▶ [Exercise objective]: In the passage about RM's military service, which chorus phrase from "Darling, I" did he keep singing?

▶ [Text to read]:

....

Lying in his cold army bunk, scalp buzzed close, struggling with 18 unrelenting months of insomnia during mandatory military service, RM would listen to Don Toliver, to Playboi Carti, to Dijon’s debut, to Joji’s ballad “Past Won’t Leave My Bed.” When the lyrics got his brain humming with too many ideas for his own, he’d switch to streaming classical and ambient music. But he really latched onto Tyler’s “Darling, I,” and the chorus phrase “Forever is too long.” Tyler and Teezo Touchdown were singing about dodging monogamy at all costs, but RM teased out his own, deeper meaning. “Maybe at that time, the military felt too long for me,” RM says. “I just kept singing the phrase all the time. And I was being healed just by singing along to it.”

....

▶ [Data excerpt]:
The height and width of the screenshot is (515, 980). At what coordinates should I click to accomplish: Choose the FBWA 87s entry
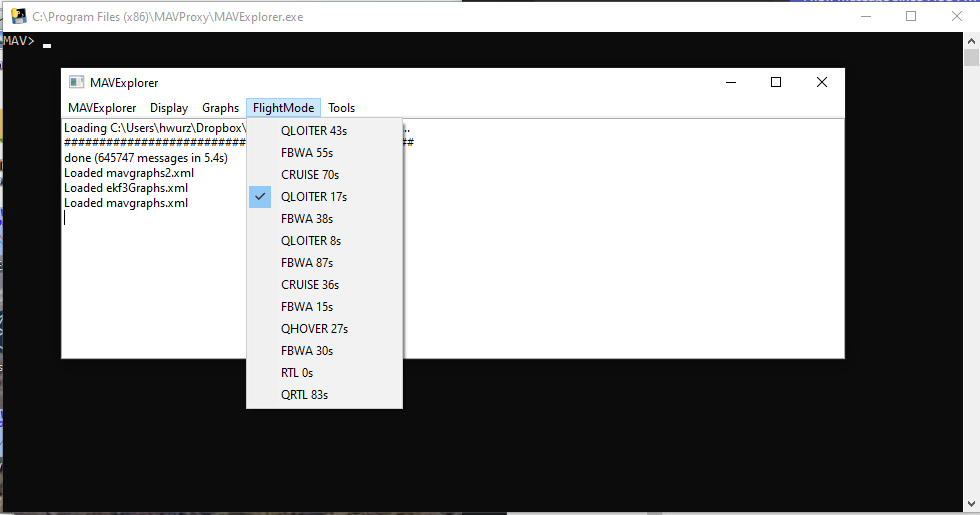pyautogui.click(x=307, y=263)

....

▶ [Result of this exercise]: "Forever is too long."